Entre los movimientos realizados por Baskonia este verano, el fichaje de AJ Lawson es uno de los que más curiosidad despierta. No llega con la expectativa de asumir quince lanzamientos por partido ni de convertirse inmediatamente en una primera referencia, pero sí reúne varias cualidades que pueden resultar muy útiles: tamaño exterior, atletismo, capacidad para correr y producción ofensiva sin necesidad de monopolizar el balón.
Se trata de uno de esos fichajes que pueden parecer secundarios en agosto y terminar adquiriendo un papel considerable durante la temporada.
Producción acompañada de eficiencia
Lawson promedió con Raptors 905 un total de 20,8 puntos, 5 rebotes y 2,4 asistencias. Nuestro modelo sitúa su producción en 26,1 puntos por cada 40 minutos, con un 58,3% de true shooting y un 55,7% de efectividad ajustada —eFG—.
Los datos muestran que su anotación no fue únicamente una consecuencia del volumen. Produjo con una eficiencia razonable para un jugador exterior con responsabilidades ofensivas.
El 51% de sus lanzamientos fueron triples, con un 36% de acierto. Son cifras que todavía no permiten considerarlo un tirador de élite, pero sí un jugador capaz de ofrecer cierto espaciado. Si las defensas respetan su lanzamiento, Lawson podrá explotar una de sus principales virtudes: atacar los closeouts y las ventajas generadas por sus compañeros.

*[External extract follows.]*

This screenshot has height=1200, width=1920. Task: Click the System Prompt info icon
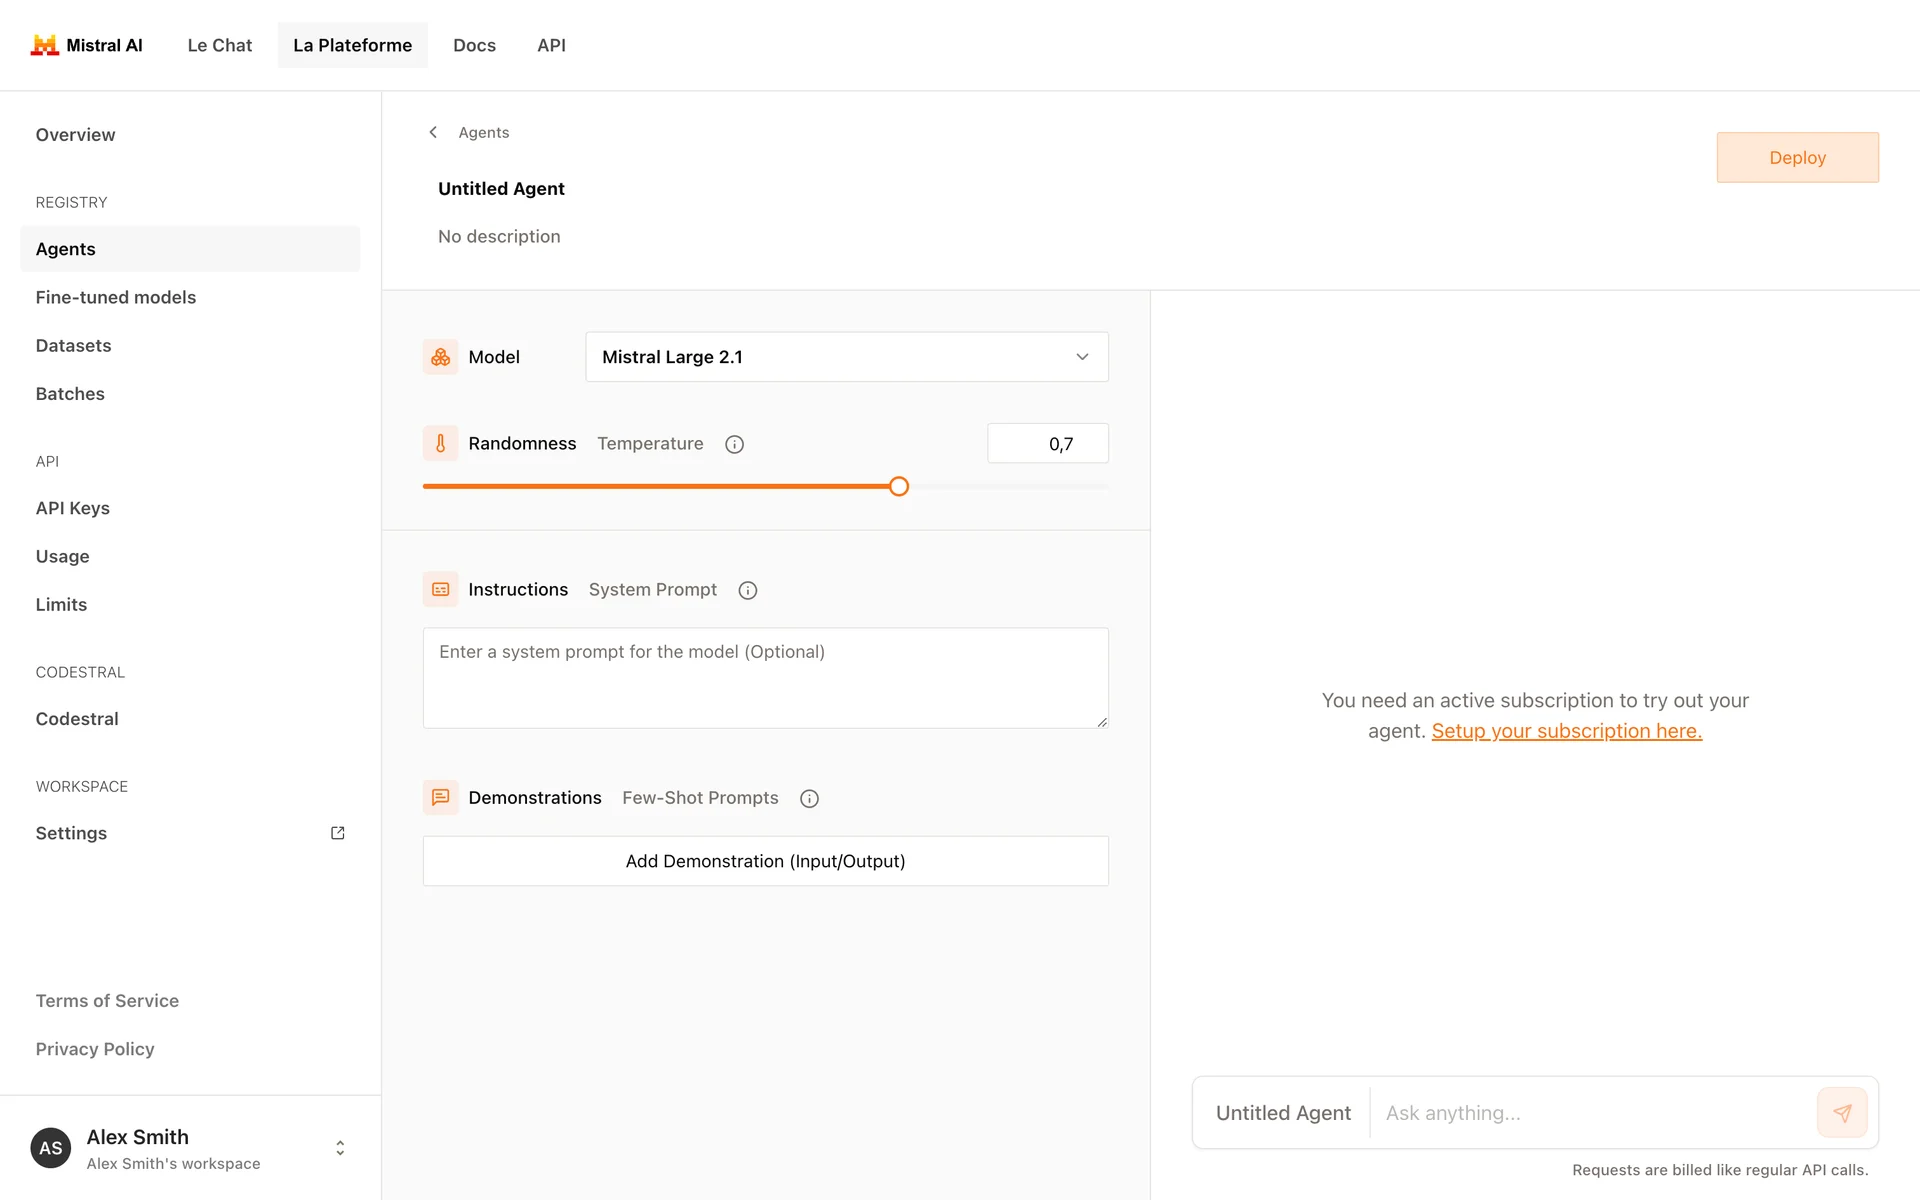[747, 590]
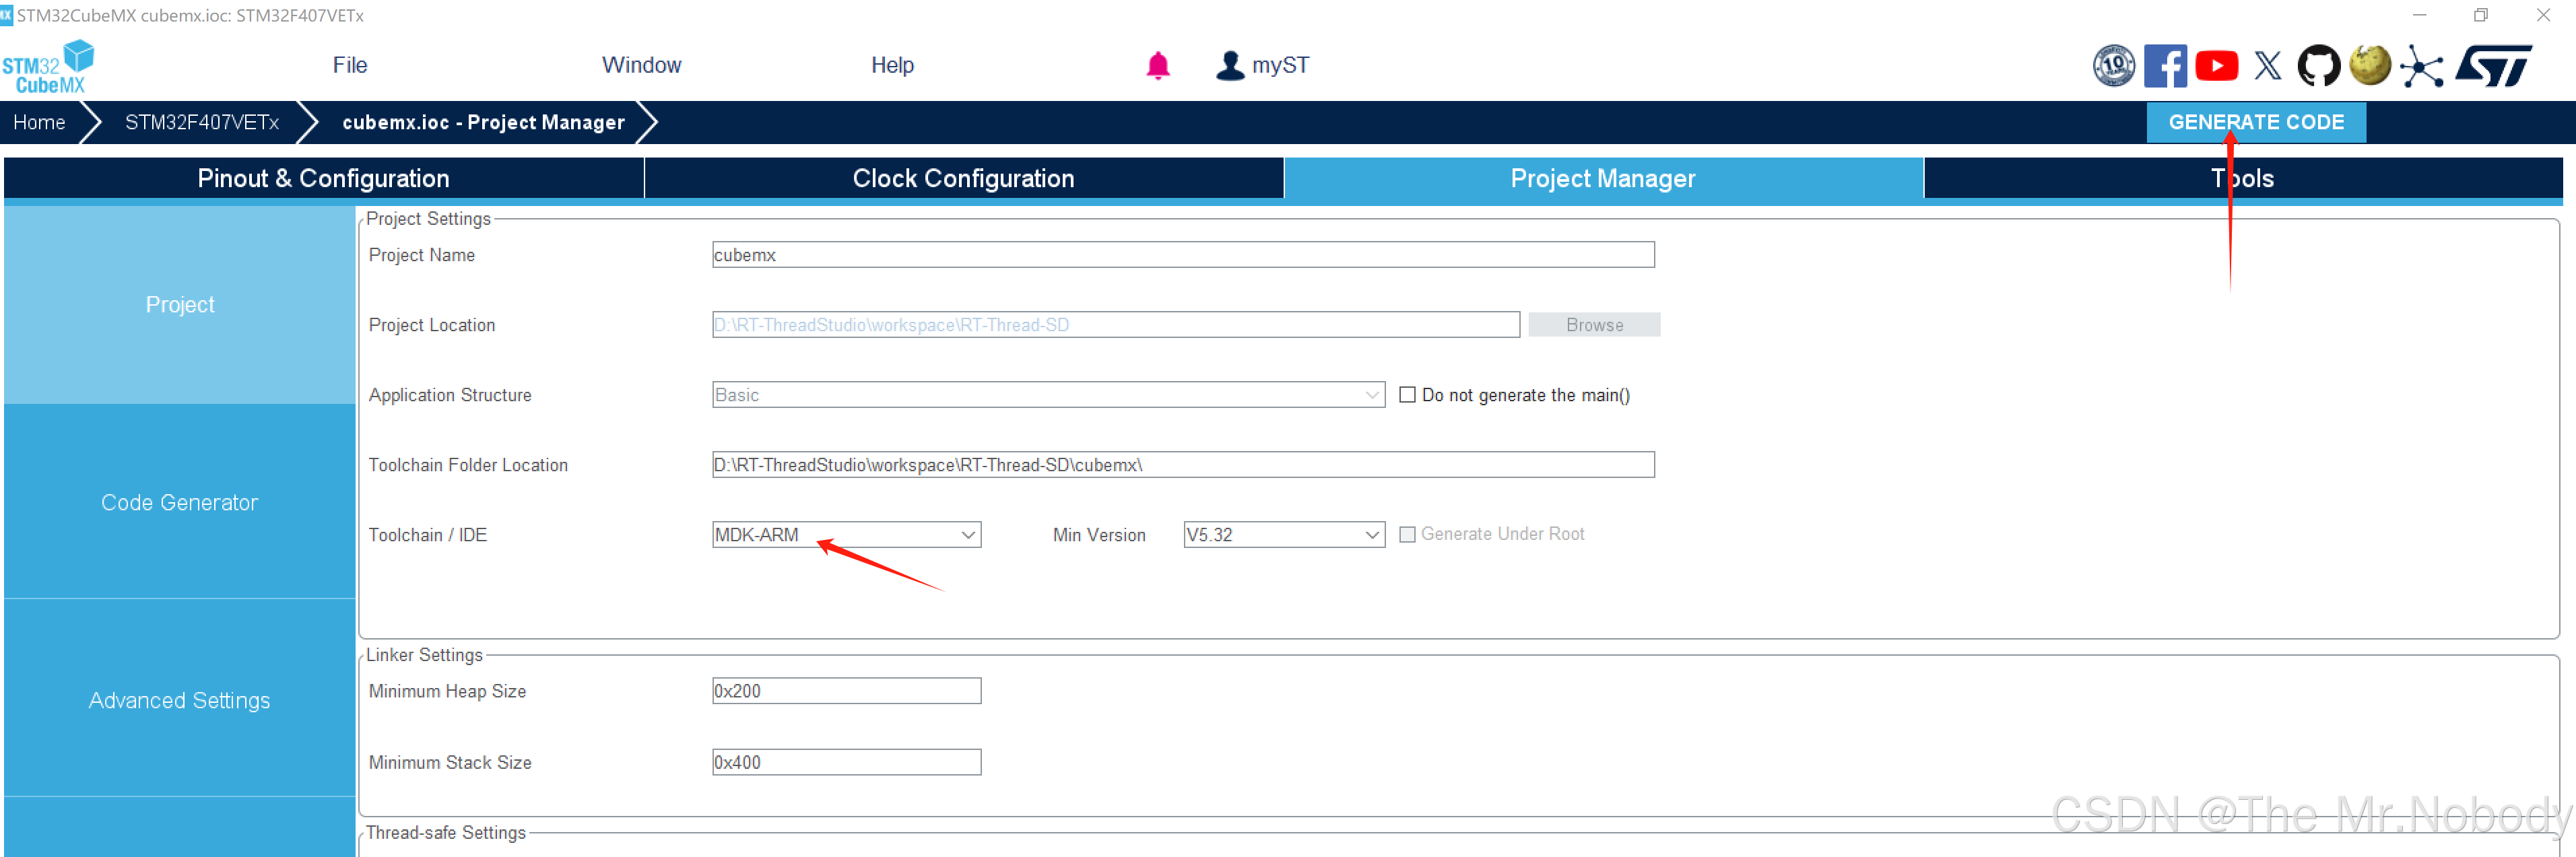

No necesita ser quien origine el desequilibrio. Puede recibir el balón cuando la defensa ya está desplazada y aprovecharlo para correr, cortar, penetrar, finalizar o tomar una decisión rápida. Su juego resulta más peligroso ante una defensa en movimiento que frente a cinco jugadores perfectamente colocados.
Tamaño y actividad desde el perímetro
Con 1,98 metros y un físico notable, Lawson aporta tamaño en las posiciones de escolta y alero. Sus estadísticas normalizadas reflejan 6,3 rebotes y 1,8 robos por cada 40 minutos.
El número de recuperaciones no demuestra por sí solo que sea un defensor de primer nivel, pero sí refleja actividad, longitud de brazos y capacidad para intervenir en las líneas de pase. También puede ayudar a Baskonia en el rebote desde posiciones exteriores y facilitar que el equipo salga rápidamente al contraataque.
La transición debería ser uno de los contextos en los que más pueda destacar. Lawson dispone de velocidad, potencia y capacidad para finalizar, cualidades que pueden ofrecerle impacto incluso en partidos en los que tenga poca participación en el ataque posicional.
La incógnita del salto a la Euroliga
La principal cautela se encuentra en el cambio de competición. La G League no es la Euroliga: tendrá menos espacio, deberá decidir más rápidamente y se encontrará con defensas mejor organizadas.
Su creación primaria es limitada y ese 36% desde el triple tendrá que confirmarse ante una mayor exigencia. Su adaptación dependerá de cuánto pueda mantener su eficiencia, trasladar su lectura del juego y ofrecer una defensa funcional con menos volumen ofensivo.
Precisamente ahí reside el interés de su incorporación. Lawson no necesita modificar la jerarquía del equipo para aportar. Su mejor versión puede ser la de un exterior atlético que actúe como anotador secundario, corra la pista, castigue las ayudas, rebotee y convierta las ventajas creadas por otros.
Si Baskonia consigue que su lanzamiento sea respetado y que su toma de decisiones se adapte al ritmo de la Euroliga, AJ Lawson puede terminar aportando bastante más de lo que indique su promedio de puntos.